** Input material follows **

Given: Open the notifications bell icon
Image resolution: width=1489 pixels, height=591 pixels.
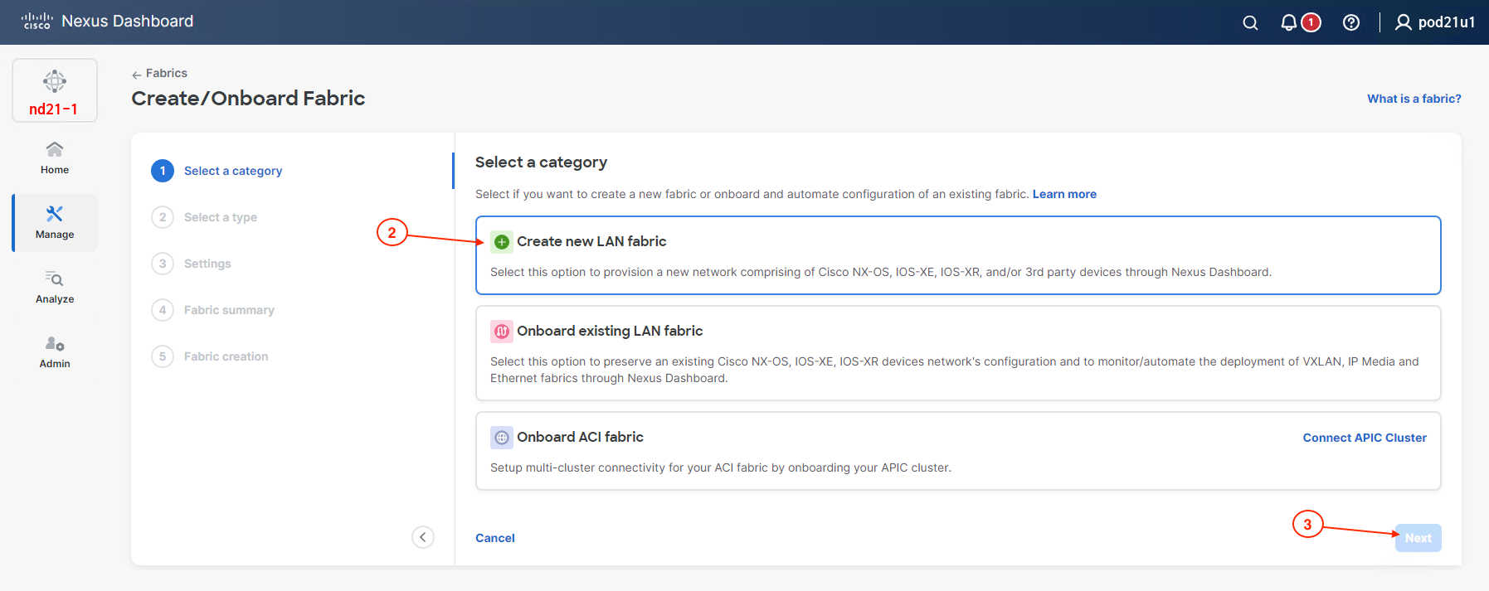Looking at the screenshot, I should click(x=1288, y=22).
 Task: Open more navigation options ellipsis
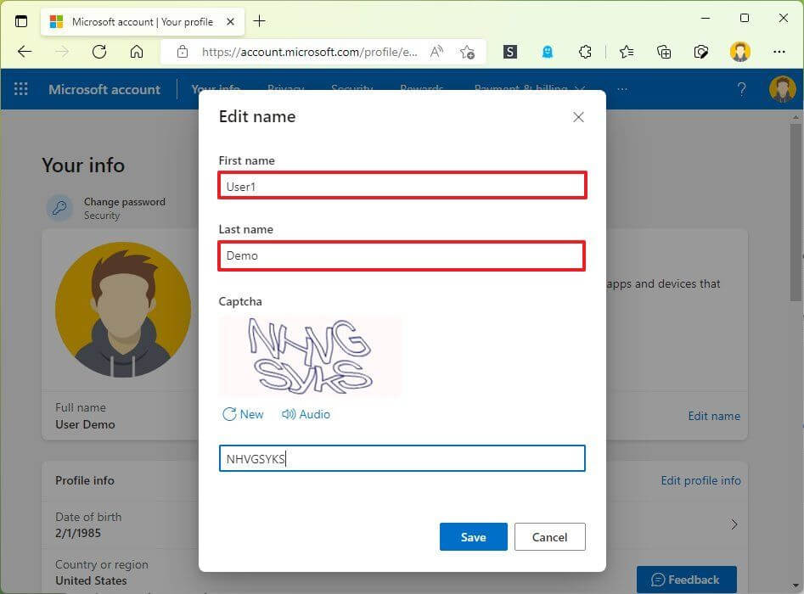point(622,88)
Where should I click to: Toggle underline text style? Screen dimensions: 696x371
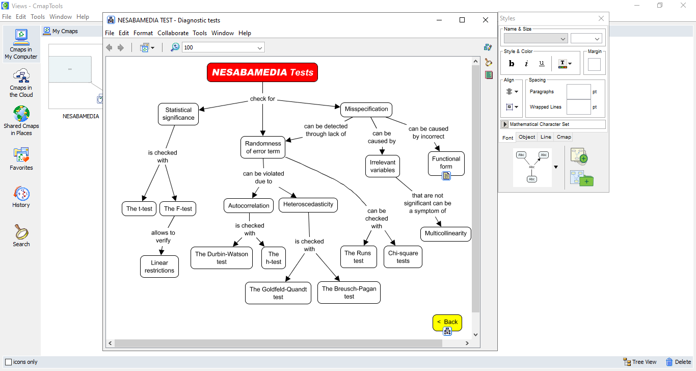pos(541,64)
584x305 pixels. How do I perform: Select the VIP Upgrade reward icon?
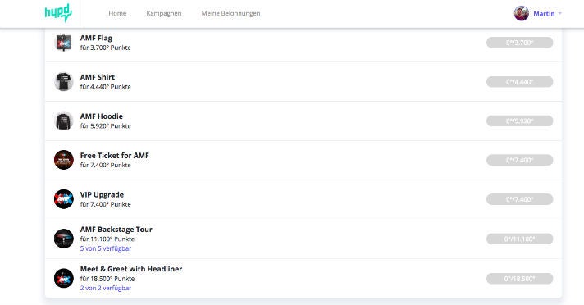coord(64,199)
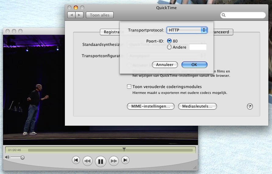The image size is (272, 174).
Task: Open the Transportprotocol HTTP dropdown
Action: tap(187, 30)
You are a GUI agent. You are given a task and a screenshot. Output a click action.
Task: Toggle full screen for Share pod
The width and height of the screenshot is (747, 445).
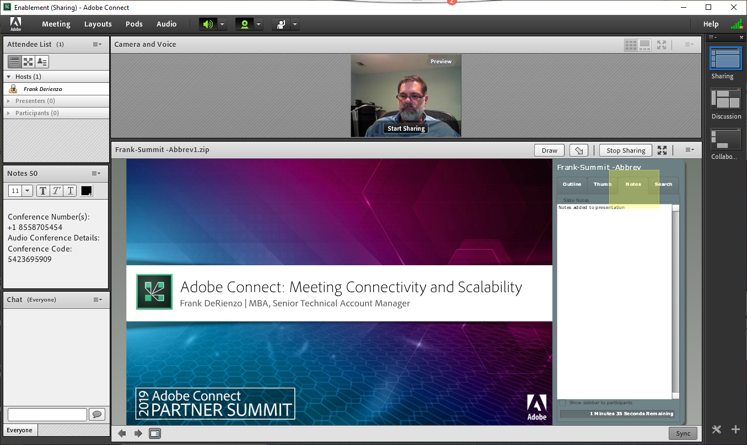tap(662, 150)
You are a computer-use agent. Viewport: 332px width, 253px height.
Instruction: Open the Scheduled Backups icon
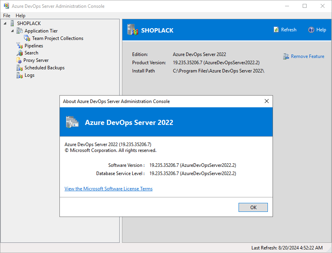pyautogui.click(x=20, y=68)
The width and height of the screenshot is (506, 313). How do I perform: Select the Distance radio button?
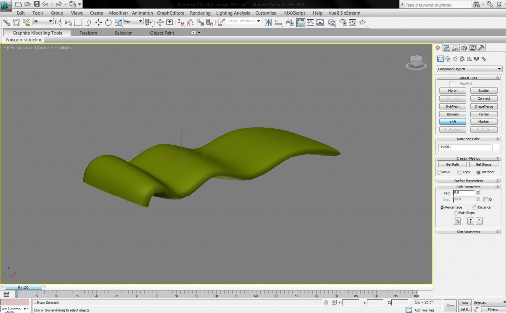point(475,207)
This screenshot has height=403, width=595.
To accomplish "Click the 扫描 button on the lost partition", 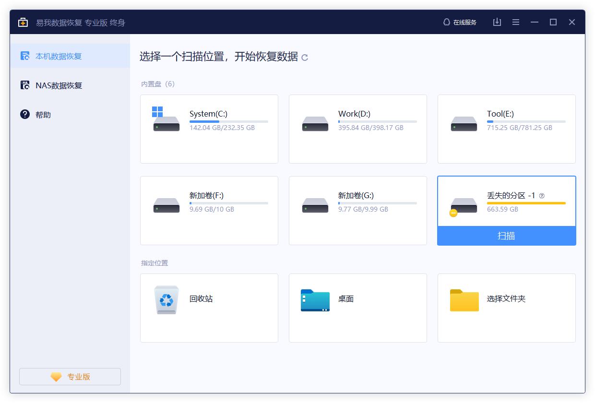I will click(506, 236).
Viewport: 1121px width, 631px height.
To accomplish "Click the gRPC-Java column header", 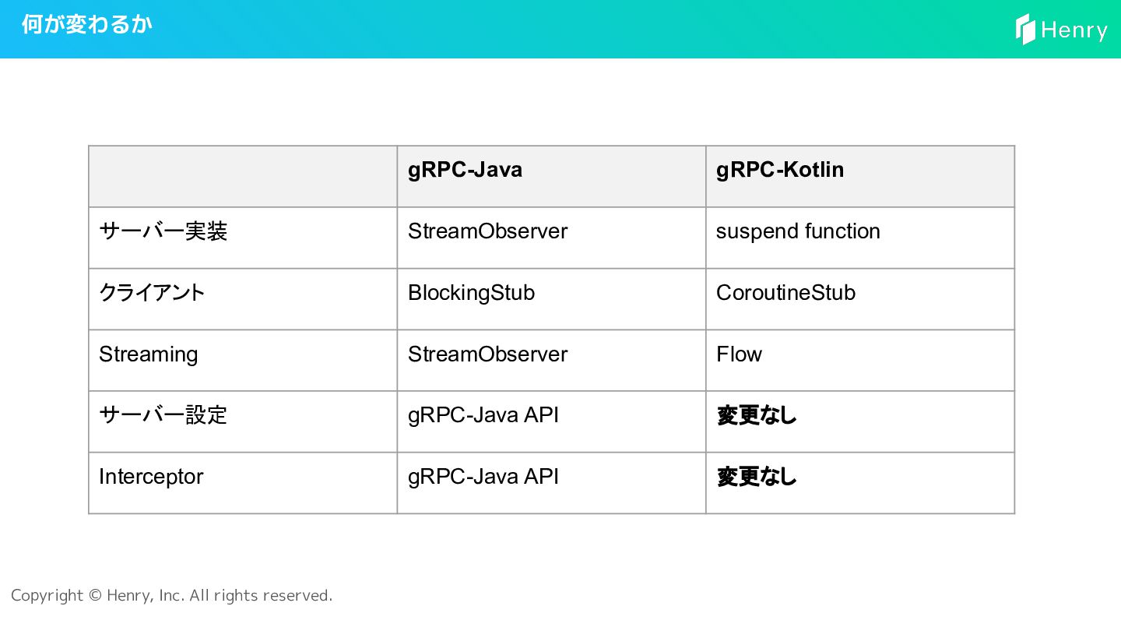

** End of Input material **

Would you please print only the lines running from the one with "Viewport: 1121px width, 631px height." to the final line of the entries above, exactly as written and without pictures?

◆ **Response below**:
Viewport: 1121px width, 631px height.
To accomplish "Click the gRPC-Java column header", 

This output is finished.